In MMA it's a lot less intimidating because it's not like you get one shot at a title every four years. You get a title shot every couple of months... With the Olympics, you don't always have this, so there is so much more pressure involved.
If I could have had everything exactly the way I wanted, this is how I would have written it down. Win all my fights in the first round, then go to the UFC and headline a show, and have it as a pay-per-view and at home. People's dreams don't come true like that.
Reality TV is set up to make people entertaining. A good person with values and principles is not good television.
At home, I watch fights and documentaries - that's it. If it's not about the birth and death of stars, 'Frozen Planet,' or someone getting punched in the face, I'm probably not watching it.
For me, MMA is like speed chess. It's like I'm herding a person into a certain position. Say my endgame is an arm bar. I'm not gonna actually take you and put you there. What I'm going to do is convince you that it's a good idea to move in the direction I want you to go.
I had a certificate that said, 'Doctor of Mixology, Harvard University,' that I actually got from Harvard University. A friend of mine was a research assistant over there and it was one of those student or university perks and she brought me in on that. So I am a doctorate from Harvard and it only took me one afternoon.
I respect Georges St. Pierre as a businessman and an athlete. I don't have anything against him personally. But he's not the kind of fighter I like watching.
I love Canadians. They are the coolest, nicest, most patriotic people, and they will support their countrymen no matter what, and I think that's commendable.

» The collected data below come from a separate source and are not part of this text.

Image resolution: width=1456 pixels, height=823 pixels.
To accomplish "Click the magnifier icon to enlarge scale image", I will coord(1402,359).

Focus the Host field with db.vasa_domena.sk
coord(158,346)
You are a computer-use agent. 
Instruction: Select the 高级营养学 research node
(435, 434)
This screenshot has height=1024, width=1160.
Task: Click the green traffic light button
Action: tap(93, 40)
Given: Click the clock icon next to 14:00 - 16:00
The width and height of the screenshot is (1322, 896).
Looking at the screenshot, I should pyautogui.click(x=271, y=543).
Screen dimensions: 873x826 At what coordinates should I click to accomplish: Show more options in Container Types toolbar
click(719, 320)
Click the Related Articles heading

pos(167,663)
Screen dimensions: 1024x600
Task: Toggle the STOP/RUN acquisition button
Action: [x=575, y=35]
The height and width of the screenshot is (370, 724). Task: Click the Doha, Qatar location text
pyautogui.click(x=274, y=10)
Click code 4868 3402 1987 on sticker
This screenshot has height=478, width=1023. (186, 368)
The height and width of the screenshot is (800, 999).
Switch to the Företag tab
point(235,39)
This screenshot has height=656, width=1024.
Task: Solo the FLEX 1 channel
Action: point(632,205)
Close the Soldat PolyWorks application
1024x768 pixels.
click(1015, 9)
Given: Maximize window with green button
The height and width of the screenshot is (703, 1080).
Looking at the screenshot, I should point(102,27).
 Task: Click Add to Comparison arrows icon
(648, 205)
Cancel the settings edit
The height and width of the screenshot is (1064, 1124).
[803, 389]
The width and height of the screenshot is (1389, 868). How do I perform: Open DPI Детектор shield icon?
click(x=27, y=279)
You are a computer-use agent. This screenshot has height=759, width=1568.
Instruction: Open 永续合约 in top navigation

The whole 'bad girl' thing allows me to mess up sometimes. And I have freedom to say more of what I want to.
I don't shy away from any questions. I'm not scared of any question. I'll give you an answer. A lot of people are scared of having actual opinions out there. People are so scared of criticism... I'm not scared of people disliking me.
Where is women's sports prominently displayed with the men? Tennis is the only thing I can think of.
Most people get scared away from having an opinion. It's not so much my opinions everybody relates to, it's that I don't care about being punished for it.
People can say I am a terrible role model because I swear all the time or that I fight people. Look, I don't want little girls to have the same ambitions as me. I want them to know that it is O.K. to be ambitious. I want them to know that it is O.K. to say whatever it is that is on their mind.